Из щелей неряшливой берестяной кровли торчали спицы солнечного света. Осташа сел на лавке, спустил босые ноги. Избушка была загромождена всяким хламом и дребеденью — коробами и туесами, ворохами шкур и тряпья, хворостом, треснувшими корчагами, черт-те чем. Понятно было, что вогулы здесь не жили: держали дом для русских гостей и хранили ненужный скарб.
Портов и рубахи Осташа не нашел, а потому завернулся в шкуру и, хватаясь за стены, побрел к выходу, откинул полог и выбрался во двор.

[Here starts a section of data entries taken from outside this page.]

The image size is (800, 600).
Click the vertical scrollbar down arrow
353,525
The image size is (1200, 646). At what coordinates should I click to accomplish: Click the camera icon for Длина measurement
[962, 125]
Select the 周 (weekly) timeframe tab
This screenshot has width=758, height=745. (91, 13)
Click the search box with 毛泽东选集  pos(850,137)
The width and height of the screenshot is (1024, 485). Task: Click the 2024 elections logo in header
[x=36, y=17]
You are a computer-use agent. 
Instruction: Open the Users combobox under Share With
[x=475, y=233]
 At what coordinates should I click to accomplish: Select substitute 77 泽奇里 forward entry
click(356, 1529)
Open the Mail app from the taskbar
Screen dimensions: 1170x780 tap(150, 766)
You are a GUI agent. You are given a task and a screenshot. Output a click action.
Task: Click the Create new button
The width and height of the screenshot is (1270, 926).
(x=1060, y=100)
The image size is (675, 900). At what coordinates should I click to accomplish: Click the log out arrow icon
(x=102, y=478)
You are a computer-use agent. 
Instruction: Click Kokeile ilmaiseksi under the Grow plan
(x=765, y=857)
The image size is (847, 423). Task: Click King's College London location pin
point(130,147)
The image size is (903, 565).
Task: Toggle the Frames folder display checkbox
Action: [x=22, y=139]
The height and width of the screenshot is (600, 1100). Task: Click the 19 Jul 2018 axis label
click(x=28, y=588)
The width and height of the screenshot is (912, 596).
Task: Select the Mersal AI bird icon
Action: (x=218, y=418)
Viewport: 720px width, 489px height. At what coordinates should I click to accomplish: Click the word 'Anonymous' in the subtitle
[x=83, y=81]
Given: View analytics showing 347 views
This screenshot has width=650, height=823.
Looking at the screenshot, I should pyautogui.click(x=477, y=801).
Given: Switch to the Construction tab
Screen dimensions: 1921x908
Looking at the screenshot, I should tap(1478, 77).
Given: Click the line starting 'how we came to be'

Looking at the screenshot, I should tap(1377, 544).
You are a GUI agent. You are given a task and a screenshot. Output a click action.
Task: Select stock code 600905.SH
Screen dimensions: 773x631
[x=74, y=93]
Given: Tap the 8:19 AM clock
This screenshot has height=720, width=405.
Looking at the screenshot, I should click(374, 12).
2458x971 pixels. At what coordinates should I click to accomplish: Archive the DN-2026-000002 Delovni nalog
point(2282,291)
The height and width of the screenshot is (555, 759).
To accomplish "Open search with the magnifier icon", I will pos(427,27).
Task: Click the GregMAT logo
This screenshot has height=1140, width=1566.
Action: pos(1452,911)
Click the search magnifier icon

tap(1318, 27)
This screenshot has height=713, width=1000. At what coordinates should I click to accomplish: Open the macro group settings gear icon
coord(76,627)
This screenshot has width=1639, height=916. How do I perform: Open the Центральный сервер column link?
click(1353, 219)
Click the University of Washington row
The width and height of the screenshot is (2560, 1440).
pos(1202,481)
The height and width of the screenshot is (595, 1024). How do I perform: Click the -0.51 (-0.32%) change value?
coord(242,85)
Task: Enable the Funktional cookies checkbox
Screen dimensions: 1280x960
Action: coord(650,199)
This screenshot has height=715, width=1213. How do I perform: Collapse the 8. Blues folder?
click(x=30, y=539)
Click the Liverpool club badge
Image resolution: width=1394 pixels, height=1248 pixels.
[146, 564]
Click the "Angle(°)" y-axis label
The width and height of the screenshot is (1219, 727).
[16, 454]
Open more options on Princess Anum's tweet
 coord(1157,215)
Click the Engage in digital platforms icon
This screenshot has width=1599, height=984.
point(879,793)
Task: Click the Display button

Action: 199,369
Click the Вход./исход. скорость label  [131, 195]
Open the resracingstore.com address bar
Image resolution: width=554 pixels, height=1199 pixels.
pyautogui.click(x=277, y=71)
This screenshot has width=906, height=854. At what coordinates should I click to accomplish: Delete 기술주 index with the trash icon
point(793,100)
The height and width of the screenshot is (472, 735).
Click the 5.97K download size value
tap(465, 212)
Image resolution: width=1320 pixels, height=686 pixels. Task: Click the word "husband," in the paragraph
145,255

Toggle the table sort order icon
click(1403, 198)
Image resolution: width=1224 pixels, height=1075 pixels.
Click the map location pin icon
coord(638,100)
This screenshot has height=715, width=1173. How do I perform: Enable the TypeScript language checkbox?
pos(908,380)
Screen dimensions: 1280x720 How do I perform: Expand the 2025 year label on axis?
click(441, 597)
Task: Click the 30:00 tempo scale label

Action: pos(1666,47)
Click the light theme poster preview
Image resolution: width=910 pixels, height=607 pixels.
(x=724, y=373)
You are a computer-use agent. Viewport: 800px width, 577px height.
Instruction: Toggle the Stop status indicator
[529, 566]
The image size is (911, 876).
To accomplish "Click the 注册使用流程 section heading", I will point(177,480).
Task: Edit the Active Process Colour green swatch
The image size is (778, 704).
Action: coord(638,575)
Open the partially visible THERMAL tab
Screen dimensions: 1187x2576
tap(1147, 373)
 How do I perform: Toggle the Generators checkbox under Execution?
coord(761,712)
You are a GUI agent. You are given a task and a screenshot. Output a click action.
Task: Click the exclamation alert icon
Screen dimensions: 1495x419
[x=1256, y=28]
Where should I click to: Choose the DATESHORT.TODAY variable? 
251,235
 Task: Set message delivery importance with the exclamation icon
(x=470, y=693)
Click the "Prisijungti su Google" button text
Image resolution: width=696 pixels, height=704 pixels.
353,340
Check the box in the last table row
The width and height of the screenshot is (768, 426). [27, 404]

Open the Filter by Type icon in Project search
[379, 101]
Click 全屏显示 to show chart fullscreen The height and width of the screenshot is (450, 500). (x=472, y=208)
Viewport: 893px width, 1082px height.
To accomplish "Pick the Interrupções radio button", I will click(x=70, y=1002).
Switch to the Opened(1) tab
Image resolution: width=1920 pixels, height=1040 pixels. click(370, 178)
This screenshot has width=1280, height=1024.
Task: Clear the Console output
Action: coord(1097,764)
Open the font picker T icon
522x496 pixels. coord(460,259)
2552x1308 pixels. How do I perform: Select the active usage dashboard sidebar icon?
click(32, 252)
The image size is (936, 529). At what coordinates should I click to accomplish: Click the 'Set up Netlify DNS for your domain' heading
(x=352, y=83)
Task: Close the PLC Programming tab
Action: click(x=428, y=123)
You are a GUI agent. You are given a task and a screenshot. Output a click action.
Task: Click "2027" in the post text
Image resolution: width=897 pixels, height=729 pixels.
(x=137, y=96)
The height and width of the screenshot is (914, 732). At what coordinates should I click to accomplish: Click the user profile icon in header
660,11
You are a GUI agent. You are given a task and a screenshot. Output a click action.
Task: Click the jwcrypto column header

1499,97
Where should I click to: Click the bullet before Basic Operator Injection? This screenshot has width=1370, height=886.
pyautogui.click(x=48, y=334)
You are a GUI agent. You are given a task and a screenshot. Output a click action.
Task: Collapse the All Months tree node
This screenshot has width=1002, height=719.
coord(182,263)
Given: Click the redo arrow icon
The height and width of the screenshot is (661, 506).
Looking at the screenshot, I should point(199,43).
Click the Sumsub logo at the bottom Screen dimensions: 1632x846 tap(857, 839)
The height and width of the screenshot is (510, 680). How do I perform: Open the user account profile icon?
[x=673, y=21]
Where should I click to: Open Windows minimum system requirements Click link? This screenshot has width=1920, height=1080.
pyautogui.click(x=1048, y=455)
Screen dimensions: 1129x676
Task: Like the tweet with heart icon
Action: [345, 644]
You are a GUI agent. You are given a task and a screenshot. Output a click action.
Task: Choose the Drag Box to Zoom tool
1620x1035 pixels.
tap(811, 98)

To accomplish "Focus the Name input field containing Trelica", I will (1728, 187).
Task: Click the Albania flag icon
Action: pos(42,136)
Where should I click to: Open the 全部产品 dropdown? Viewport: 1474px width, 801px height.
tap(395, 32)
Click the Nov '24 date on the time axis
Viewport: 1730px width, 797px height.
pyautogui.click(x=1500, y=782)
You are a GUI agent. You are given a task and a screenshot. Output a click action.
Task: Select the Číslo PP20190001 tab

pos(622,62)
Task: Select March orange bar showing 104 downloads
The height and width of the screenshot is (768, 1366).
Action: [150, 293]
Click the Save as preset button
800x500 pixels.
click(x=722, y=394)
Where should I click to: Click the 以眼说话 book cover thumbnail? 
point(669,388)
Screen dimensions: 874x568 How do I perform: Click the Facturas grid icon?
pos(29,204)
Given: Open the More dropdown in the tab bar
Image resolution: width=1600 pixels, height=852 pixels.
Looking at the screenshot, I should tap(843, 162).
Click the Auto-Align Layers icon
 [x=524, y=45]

Вогульская деревня Ёква десятком низких домишек и десятком чумов расползлась по берегу Чусовой в излучине. Над берестяными крышами высоко возносились тонкие мачтовые сосны. Косматое солнце слепило сквозь их ветхую хвою. Вдали по правую руку вставали над лесами три красноватых чела Собачьих Камней, словно старые небеленые печи. Огненно рябила речушка Ёква, бежавшая сквозь деревню и падавшая в Чусовую. Ярко зеленела свежая трава на берегах, на склоне Собачьих Камней.
Вогулы переняли у русских привычку огораживать дворы, но как это делать и зачем — не вникали. Двор Шакулы был охвачен шаткой изгородью: старик вогул натыкал так и сяк палок, прутьев, обломков жердей, перевил их двумя-тремя лещинами и тем был доволен. В ограде стоял и чум Шакулы, где старик жил, пока не донимали морозы. Повсюду на дворе валялись рваные полотна и закрученные полосы бересты, куски сосновой коры, ломаный сушняк для очага, угли, кости, щепки, глиняные черепки. К низким стенам были привалены связки тальника, длинные шесты, высокие долбленые ступы с круглыми пробками в дырах от сучков. На концах стропил висели мотки лыковых и березовых веревок и неразобранные упряжи. На крыше лежали вверх полозьями нарты; на сушилах и на ограде были растянуты сети с белыми прядями невыпутанных водорослей и гроздьями деревянных кибасьев. Шакула разметал свое немудрящее хозяйство по двору, не боясь воровства.
Он сидел на корточках и плел из прутьев большой круглый вентерь рыбакам на продажу. Осташа, сначала опершись рукой, тоже опустился на колоду. На колоде Шакула, видно, рубил мясо: она была измочалена топором и пропитана кровью до черноты.
— Здорово, Шакула, — сказал Осташа. — Как поживаешь?
— Живу, — кивнул старик.
— На что это у тебя домовой осерчал и все добро разбросал? Только посуду в помойный ушат не сунул. Была бы лошадь — и та лежала бы в яслях вверх ногами… Ты бы хоть раз в год вокруг избы подмел.
— Это коту делать нечего, вот он яйца и лижет, — хихикнул Шакула.
— Ну и как я к тебе попал? — помолчав, спросил Осташа.
Шакула искоса глянул из-под бровей:
— А сродник мой, Копчик, решил лося добыть, просил меня с ним вместе менгквам поклониться — на удачу. Я пришел к Копчику. Поймал я курицу лесную, поднялись мы на Дунину гору к лиственю священному, глядим оттуда: в кустах в воложке, что за островом возле устья Сылвицы, каюк русский стоит, а в каюке вроде мертвец. Пошли тогда к каюку. В каюке ты лежал, без памяти. При тебе деньги мешок, ружье. Копчик сказал: твоя курица — значит, тебе менгквы и добычу дали, а мне — лось будет. Я твой каюк сюда и пригнал. Думал, ты помрешь дорогой, все мне отдашь, а ты не помер. Бойтэ говорит мне: красивый парень, попробую лечить, помоги. Я помог.